# What are your projects for July and how are you doing on them?



## manygoatsnmore (Feb 12, 2005)

I know we are already well into July, but I thought I'd ask anyway? What are the cleaning/organizing projects that you are working on this month? Feel free to use this thread as a tool to post your progress and for accountability (sometimes I need to have someone expecting me to finish a job to give myself a kick in the bum to START, much less finish).

1. Burn paper trash before they post a burn ban for our area. 
2. Set up the new entertainment center and rearrange the living room.
3. Clear out the back storage room (again) and rearrange it totally (get rid of a whole lot more junk).
4. Help dd decorate the goat barn over her stalls (fair is the 17-19th), and decorate the garden dept (I'm the superintendent and it needs to look good).
5. Dig out all the T-posts a friend gave me and put them in here at home - need more pasture so all the animals can be outside without needing tethered.
6. Fix the fence around the existing pasture and add electric to keep the horses and goats from leaning on or jumping over the fence - while I'm out there, pull out all the foxgloves before they go to seed.
7. Use my friend's chipper and help from the neighbor to clear out the dead undergrowth in the woods.

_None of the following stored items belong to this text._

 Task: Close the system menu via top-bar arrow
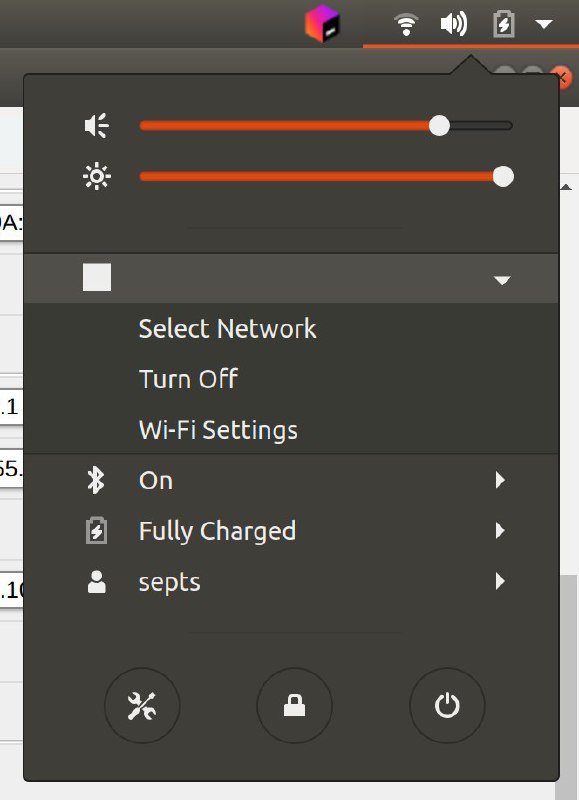(x=544, y=24)
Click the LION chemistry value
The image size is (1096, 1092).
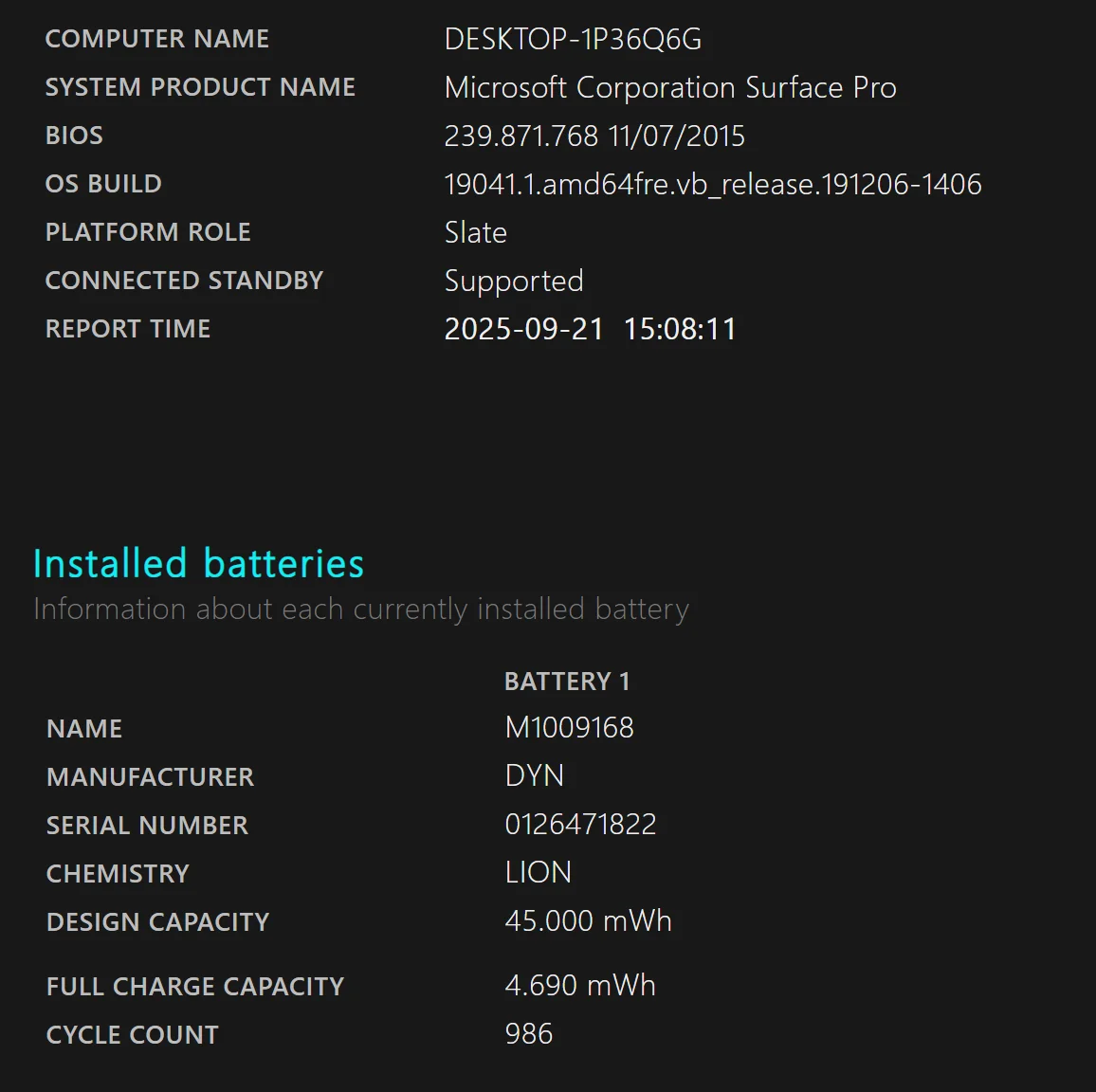(x=538, y=873)
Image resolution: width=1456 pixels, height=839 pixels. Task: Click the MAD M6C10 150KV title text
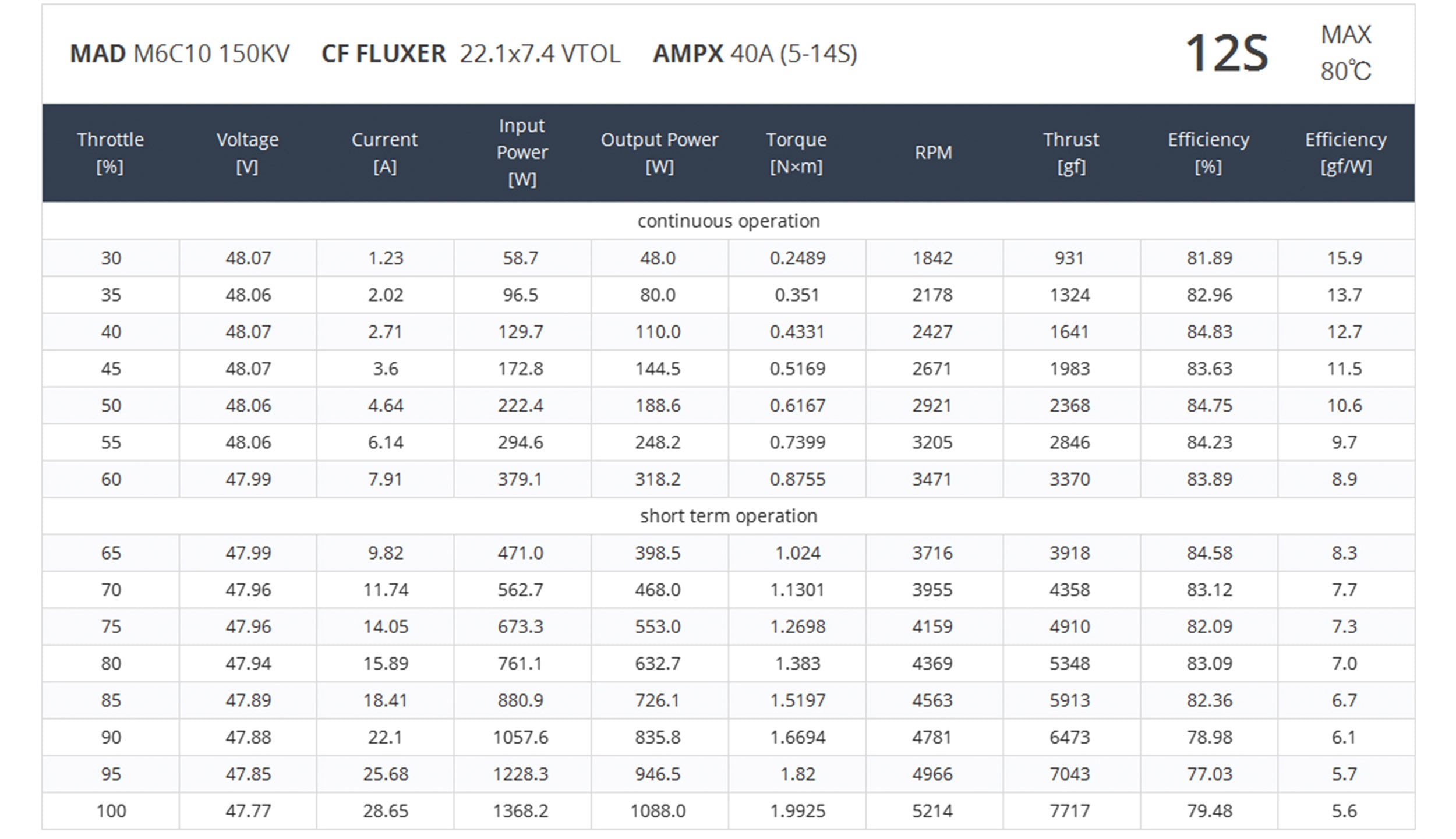[x=179, y=54]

It'll look a lot nicer and not be a wildfire hazard - you see the woods long before you see my house and it looks really bad with all the dead stuff out there.
8. Finish pulling all the weeds out of the flowerbeds and kill the weeds/grass in the parking area and driveway (play with my propane torch  ).
9. Finish my hearth and install the wood stove - finally.
10. Keep the garden weeded, watered, harvested, and preserved. 
11. Keep the daily straightening, dishes and laundry caught up while I do all the rest.

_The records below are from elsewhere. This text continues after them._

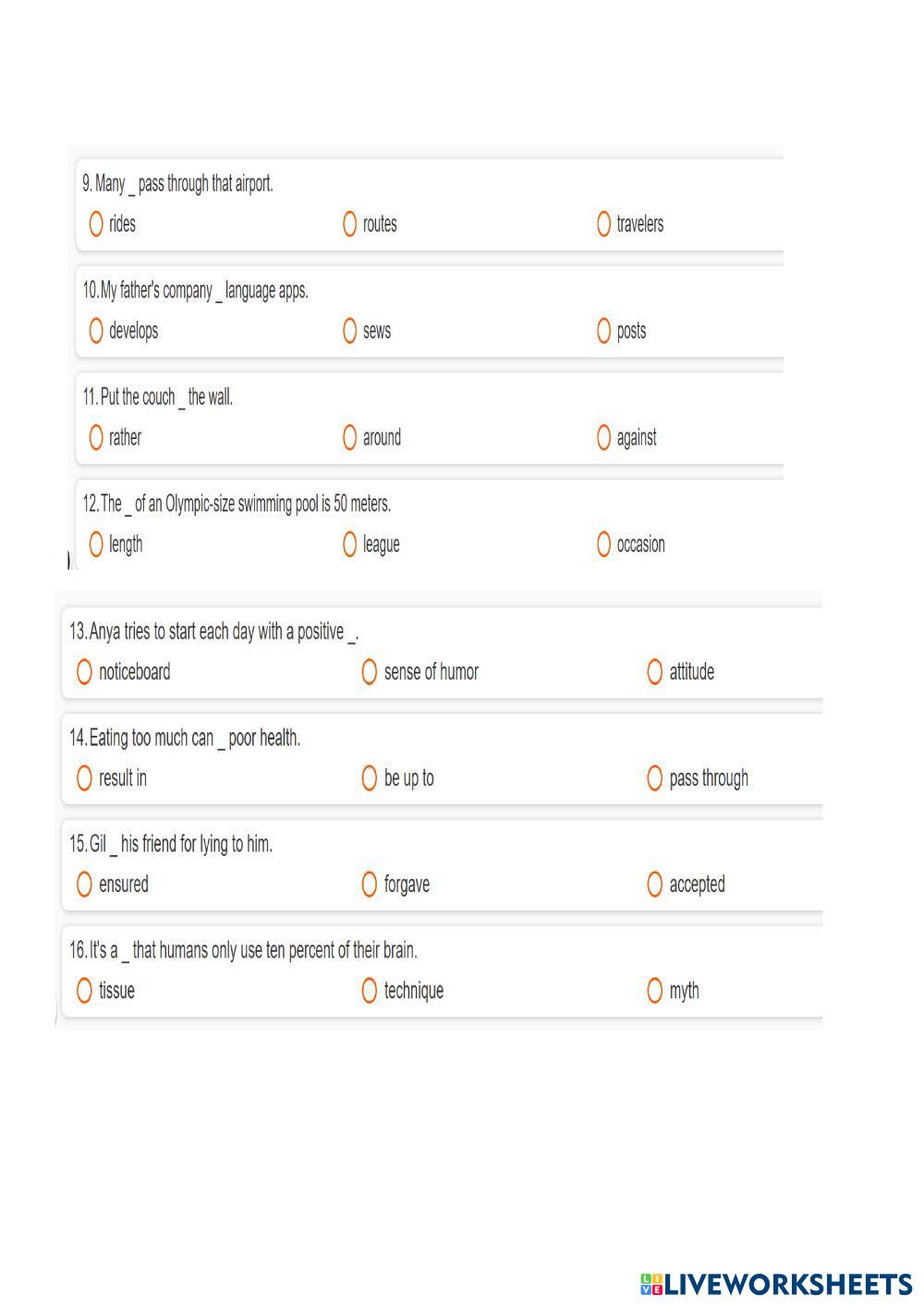Choose 'around' radio option
The image size is (924, 1307).
click(349, 437)
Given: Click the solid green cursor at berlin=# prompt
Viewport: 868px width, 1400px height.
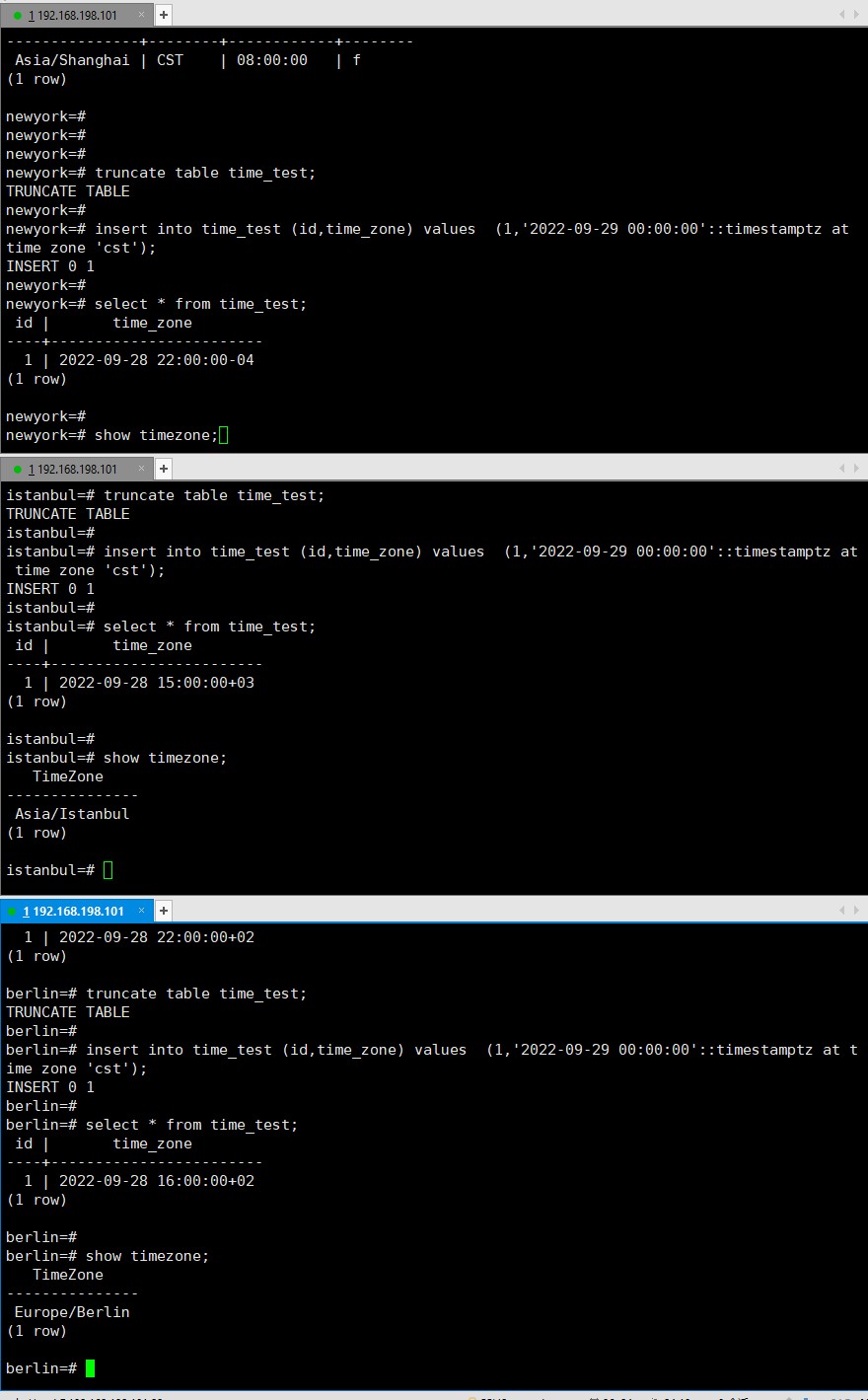Looking at the screenshot, I should [x=91, y=1368].
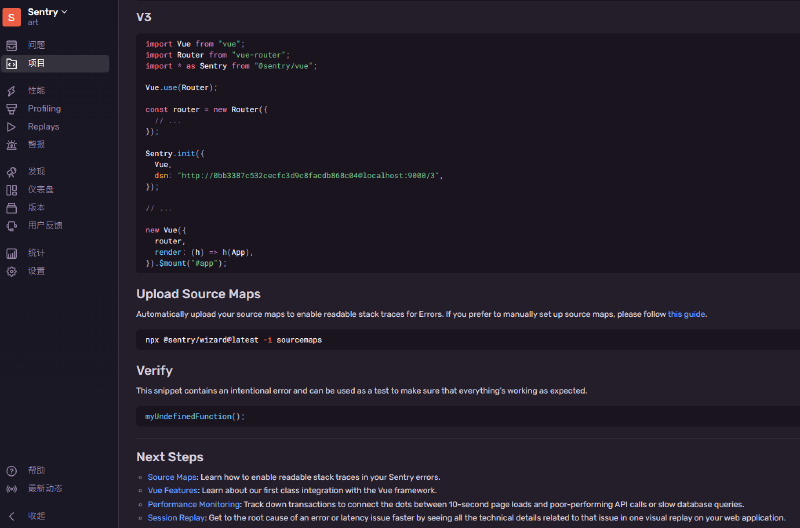Screen dimensions: 800x528
Task: Collapse the sidebar using 收起
Action: click(x=36, y=516)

That might be a bit ambitious...

So far, I've put up a lot of strawberries, some rhubarb, but could do more, and have been eating new potatoes stolen from my tater plants, and have been increasing the mulched areas in the garden to cut down on the weeding. I've weeded about half of the flowerbeds and spread the soaker hoses out to water them. I've moved most of the stereo and TV stuff to the new entertainment center, but still need to drill another hole through the wall to run the coaxial to the other side of the room - we moved the entertainment center across the room when we got the new (to us) one. Still have an unfinished hearth in the living room and a table saw sitting on it, not doing me a bit of good. The house isn't too messy, other than the pit otherwise known as dd's room. Dishes and laundry are done, other than dd's in her room - again, that is a major problem. I've made some plans for what I want to do for fair decorations, but haven't done any of them yet. Really need to get on this, as fair is only a week away  and I'll be working 12 hour shifts 4 of the nights between then and now. 

So today: Burn the papers, get the boards prepped and a base coat of paint put on for the goat backdrop, go on-line and look for free clip art of fireworks, print out gardening facts, and research gardening 50 years ago vs today, add colored copy paper to my shopping list, and help dd clip goats, trim hooves, etc. Get some of the fence repairs done and pull 1/2 the foxglove this evening.

Next????


----------



## pinemead (Jan 18, 2003)

Geez. You make me sooo tired. Think I'll go take a nap for you.


----------



## OUVickie (Mar 8, 2003)

keep the dishes done

keep the laundry done....

If I get really ambitious, I might get my bedroom cleaned and organized.
It seems by the time I get home from work, I'm toast, but I'm trying!


----------



## manygoatsnmore (Feb 12, 2005)

pinemead said:


> Geez. You make me sooo tired. Think I'll go take a nap for you.


<giggle> Thanks! I feel much better after your nap, lol. 

Got the papers burned, strawberries picked, cleaned and frozen, the garden soaker hoses turned on for the night, cleaned up the kitchen nook (where all the paper trash had been collecting in feed sacks), and did some weeding. DD is supposed to be cleaning off the 2 sheets of plywood so we can put the first coat of paint on, but I don't think it's happening. Time to go pull foxglove....it's finally cooled off enough. As usual, my to-do list is a lot longer than my got-done list!


----------



## manygoatsnmore (Feb 12, 2005)

Got most of the foxglove in the far end of the field pulled and picked up the wood and rocks as I was going along - working in the dark by the light of the moon! It was nice and cool out.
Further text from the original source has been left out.